Não se vislumbra em tal operação, como se acha proposta no
título recepcionado, a intenção de burlar o regime de bens da comunhão parcial,
mas a de aplicar todas as suas regras, inclusive aquelas excludentes ou
exceptivas. Assim, a declaração constante do título não viola a legalidade
e, por isso, não cria óbice ao atendimento da pretensão relativa ao registro do
título recepcionado.
Assinalo, também, que o precedente invocado (Ap.
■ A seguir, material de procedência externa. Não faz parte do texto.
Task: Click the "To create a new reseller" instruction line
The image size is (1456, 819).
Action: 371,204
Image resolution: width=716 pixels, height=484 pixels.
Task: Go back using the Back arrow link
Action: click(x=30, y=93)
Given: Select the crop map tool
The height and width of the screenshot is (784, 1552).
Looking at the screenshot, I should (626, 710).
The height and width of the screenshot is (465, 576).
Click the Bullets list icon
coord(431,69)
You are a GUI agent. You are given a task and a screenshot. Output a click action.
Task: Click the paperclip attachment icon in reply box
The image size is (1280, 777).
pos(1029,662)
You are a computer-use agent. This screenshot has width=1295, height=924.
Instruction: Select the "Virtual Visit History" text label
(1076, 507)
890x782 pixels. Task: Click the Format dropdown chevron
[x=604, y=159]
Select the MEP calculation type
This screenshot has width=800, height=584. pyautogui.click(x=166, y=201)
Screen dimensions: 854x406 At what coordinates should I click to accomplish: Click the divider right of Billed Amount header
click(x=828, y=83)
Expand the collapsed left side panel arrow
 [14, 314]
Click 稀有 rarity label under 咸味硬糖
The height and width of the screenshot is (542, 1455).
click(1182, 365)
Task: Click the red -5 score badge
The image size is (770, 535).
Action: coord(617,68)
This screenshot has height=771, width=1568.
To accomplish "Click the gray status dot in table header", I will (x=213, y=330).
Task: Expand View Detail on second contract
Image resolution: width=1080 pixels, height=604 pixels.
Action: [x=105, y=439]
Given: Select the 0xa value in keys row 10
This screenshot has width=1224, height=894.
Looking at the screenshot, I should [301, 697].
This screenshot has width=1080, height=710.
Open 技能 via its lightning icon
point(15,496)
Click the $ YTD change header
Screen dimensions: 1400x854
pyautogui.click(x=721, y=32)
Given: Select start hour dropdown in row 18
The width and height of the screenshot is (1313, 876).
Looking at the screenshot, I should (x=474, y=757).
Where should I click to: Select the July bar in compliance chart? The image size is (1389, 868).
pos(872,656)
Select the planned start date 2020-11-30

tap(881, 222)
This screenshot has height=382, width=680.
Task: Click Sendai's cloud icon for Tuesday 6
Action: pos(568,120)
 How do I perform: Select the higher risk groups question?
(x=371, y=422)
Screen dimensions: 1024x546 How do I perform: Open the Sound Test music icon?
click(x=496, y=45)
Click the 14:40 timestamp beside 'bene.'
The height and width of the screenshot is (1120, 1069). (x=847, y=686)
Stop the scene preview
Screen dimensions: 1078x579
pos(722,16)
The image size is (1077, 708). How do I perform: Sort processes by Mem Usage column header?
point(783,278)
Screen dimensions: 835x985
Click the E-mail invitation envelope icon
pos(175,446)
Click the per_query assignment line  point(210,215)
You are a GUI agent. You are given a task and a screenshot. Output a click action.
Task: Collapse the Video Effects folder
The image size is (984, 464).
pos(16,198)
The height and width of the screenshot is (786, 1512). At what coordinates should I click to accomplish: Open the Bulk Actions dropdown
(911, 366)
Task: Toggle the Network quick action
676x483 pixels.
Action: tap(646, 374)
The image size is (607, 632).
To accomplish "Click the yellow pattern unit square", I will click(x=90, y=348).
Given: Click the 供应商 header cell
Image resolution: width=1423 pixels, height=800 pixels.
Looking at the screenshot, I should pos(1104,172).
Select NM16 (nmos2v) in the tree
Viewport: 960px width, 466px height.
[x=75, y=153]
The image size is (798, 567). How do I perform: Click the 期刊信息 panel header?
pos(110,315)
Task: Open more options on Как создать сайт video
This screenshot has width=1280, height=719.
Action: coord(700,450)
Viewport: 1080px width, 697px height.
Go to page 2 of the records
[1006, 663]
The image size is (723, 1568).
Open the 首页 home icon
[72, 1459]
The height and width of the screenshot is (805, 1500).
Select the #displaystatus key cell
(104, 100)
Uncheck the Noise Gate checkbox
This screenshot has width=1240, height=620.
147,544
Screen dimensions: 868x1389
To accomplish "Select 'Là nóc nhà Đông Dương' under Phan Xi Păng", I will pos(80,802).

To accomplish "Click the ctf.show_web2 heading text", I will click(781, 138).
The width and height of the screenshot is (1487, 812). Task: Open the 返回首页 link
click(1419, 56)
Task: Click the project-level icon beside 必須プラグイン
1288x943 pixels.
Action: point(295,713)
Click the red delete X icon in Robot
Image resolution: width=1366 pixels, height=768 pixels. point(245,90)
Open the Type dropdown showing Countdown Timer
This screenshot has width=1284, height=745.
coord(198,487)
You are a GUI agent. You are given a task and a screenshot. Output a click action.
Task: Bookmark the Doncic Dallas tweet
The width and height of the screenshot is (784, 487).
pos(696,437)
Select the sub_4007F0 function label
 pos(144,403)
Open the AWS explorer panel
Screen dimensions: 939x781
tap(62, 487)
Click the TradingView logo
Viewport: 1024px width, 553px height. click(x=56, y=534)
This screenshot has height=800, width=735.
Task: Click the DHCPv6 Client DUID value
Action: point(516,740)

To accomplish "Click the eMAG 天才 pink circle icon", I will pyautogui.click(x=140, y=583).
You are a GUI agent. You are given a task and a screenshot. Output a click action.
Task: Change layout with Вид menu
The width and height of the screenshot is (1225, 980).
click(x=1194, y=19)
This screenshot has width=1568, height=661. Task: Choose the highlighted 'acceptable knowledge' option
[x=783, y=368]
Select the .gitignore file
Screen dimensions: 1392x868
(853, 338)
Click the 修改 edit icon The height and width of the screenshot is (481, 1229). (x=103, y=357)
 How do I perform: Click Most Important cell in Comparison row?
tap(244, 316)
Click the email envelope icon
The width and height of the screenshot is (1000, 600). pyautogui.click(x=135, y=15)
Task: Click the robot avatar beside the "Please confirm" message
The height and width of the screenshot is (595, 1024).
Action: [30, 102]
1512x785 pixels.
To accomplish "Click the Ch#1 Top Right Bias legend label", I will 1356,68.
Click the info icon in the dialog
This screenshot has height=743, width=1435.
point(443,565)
Cív. nº
38.165-0/5, da Comarca de Santa Rita do Passa Quatro) se refere a hipótese
diversa, em que um dos cônjuges, em sede de cessão de compromisso de venda e
compra, declinou o estado civil de "separado de fato" e insistiu
constasse fosse o bem reservado e passível de alienação em futura vênia
conjugal, o que, de modo algum, se afigura no presente caso.
Ante o exposto, dou provimento ao recurso.
(a) LUÍS DE MACEDO, Relator e Corregedor Geral da Justiça.
Nota:
A pedido de partes interessadas, via e-mail datado de 17/07/2005, nesta data
foi suprimido os nomes dos vendedores (além do endereço do imóvel e número de
matrícula), constantes do referido Acórdão, publicado no D.O.E. em 1º/08/2001.
Frise-se, medida essa que não altera o teor e a finalidade de publicação do
mesmo. São Paulo, 18/07/2005. Os editores.